What the exercise asks:
From the records below, output exactly the lines running from the line containing "Screen dimensions: 1265x952" through the line containing "This screenshot has width=983, height=661.", and no others.

Stored items:
========
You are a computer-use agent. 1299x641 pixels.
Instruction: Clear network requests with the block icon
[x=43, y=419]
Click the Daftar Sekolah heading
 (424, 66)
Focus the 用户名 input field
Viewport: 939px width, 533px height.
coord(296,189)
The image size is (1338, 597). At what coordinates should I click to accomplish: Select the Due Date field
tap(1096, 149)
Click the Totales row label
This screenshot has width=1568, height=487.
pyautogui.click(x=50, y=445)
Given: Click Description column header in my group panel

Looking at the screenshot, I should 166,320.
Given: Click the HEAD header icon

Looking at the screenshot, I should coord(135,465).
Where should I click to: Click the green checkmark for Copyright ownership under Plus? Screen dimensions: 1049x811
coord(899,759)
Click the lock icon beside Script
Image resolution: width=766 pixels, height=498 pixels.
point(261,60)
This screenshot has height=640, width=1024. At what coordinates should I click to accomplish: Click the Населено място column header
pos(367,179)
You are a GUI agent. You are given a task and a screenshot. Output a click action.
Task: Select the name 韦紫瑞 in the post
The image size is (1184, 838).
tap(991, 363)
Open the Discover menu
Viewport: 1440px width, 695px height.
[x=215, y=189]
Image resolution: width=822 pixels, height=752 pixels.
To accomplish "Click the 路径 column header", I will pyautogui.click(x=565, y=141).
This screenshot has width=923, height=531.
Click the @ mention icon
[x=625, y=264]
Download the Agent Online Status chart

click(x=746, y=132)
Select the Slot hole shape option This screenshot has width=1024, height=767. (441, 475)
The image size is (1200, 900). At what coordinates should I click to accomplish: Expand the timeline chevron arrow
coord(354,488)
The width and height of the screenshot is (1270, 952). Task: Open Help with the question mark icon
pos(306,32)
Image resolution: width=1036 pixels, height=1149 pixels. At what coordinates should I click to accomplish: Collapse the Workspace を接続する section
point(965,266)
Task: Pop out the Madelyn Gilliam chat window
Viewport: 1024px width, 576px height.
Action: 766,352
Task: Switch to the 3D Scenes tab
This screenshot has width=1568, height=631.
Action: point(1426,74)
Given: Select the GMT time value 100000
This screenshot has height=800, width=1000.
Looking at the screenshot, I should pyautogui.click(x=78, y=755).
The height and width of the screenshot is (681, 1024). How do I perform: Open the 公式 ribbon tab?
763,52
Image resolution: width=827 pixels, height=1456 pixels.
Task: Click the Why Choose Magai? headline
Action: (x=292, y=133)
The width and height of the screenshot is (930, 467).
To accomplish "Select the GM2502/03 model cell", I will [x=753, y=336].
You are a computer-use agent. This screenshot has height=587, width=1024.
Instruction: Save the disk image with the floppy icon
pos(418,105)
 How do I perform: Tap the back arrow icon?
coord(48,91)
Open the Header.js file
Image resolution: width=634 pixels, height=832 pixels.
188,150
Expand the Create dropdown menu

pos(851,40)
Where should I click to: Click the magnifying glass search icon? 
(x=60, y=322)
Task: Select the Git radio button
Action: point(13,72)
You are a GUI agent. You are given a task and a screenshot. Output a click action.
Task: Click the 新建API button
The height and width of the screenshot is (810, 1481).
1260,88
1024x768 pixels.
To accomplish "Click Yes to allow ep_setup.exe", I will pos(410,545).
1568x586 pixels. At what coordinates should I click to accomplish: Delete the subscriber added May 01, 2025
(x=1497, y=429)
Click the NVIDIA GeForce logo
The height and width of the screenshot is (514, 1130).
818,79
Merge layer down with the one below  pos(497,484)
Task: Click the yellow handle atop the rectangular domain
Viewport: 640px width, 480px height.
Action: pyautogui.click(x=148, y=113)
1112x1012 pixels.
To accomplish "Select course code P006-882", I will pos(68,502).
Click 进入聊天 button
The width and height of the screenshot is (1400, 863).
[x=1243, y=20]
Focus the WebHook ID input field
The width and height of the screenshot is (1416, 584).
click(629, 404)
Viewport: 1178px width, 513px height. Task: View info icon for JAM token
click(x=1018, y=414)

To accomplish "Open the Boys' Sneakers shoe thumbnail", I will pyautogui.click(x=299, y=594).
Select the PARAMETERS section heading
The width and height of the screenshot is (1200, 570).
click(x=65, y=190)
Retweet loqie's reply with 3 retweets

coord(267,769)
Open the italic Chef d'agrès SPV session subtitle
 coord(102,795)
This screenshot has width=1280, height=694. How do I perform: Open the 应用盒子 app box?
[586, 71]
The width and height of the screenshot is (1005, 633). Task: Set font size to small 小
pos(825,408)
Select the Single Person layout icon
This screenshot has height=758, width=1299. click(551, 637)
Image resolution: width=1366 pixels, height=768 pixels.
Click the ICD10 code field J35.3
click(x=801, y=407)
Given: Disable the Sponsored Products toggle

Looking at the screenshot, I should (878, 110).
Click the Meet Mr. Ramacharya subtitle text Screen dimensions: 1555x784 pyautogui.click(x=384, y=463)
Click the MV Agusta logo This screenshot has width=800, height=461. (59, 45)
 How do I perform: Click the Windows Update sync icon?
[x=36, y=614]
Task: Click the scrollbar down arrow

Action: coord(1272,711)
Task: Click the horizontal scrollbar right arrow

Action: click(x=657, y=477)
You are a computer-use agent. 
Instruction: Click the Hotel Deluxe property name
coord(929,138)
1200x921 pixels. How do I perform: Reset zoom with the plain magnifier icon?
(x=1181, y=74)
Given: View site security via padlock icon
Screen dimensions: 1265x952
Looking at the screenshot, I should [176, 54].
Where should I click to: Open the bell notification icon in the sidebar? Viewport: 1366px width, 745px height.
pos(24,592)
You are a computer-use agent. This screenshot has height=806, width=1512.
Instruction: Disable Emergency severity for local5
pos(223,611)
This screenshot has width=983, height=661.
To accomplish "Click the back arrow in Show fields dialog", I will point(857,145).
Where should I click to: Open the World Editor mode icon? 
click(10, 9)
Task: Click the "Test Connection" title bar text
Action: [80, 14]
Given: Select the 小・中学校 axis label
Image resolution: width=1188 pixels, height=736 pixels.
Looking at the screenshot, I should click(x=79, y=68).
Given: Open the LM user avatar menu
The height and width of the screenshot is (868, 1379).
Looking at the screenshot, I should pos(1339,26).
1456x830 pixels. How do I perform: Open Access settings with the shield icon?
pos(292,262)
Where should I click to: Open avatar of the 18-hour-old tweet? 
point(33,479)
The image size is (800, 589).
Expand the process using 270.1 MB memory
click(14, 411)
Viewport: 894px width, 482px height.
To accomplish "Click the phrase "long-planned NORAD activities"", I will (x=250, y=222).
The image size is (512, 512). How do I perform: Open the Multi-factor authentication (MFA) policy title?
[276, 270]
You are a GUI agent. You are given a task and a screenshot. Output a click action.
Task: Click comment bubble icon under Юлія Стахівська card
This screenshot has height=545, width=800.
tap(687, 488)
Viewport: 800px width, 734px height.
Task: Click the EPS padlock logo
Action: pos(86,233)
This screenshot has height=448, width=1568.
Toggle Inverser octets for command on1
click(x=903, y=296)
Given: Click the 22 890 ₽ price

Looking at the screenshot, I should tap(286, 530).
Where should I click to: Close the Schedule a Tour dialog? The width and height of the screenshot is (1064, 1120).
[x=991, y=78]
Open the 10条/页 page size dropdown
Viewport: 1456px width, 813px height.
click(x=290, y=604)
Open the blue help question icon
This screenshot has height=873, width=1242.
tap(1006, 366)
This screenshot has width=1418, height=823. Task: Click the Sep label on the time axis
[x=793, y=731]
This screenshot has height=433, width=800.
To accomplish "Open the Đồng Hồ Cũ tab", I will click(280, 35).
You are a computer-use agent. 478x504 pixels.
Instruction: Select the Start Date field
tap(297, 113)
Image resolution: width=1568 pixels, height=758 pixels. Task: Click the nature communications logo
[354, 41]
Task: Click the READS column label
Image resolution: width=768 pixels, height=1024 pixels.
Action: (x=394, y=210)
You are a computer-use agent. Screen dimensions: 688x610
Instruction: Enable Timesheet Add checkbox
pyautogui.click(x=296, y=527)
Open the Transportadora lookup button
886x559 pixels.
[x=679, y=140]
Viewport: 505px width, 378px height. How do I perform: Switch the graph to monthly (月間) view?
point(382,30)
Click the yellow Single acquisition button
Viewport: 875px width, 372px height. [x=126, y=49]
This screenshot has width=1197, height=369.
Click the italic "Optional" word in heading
========
The answer:
Screen dimensions: 1265x952
Looking at the screenshot, I should [176, 54].
Where should I click to: Open the bell notification icon in the sidebar? Viewport: 1366px width, 745px height.
pos(24,592)
You are a computer-use agent. This screenshot has height=806, width=1512.
Instruction: Disable Emergency severity for local5
pos(223,611)
This screenshot has width=983, height=661.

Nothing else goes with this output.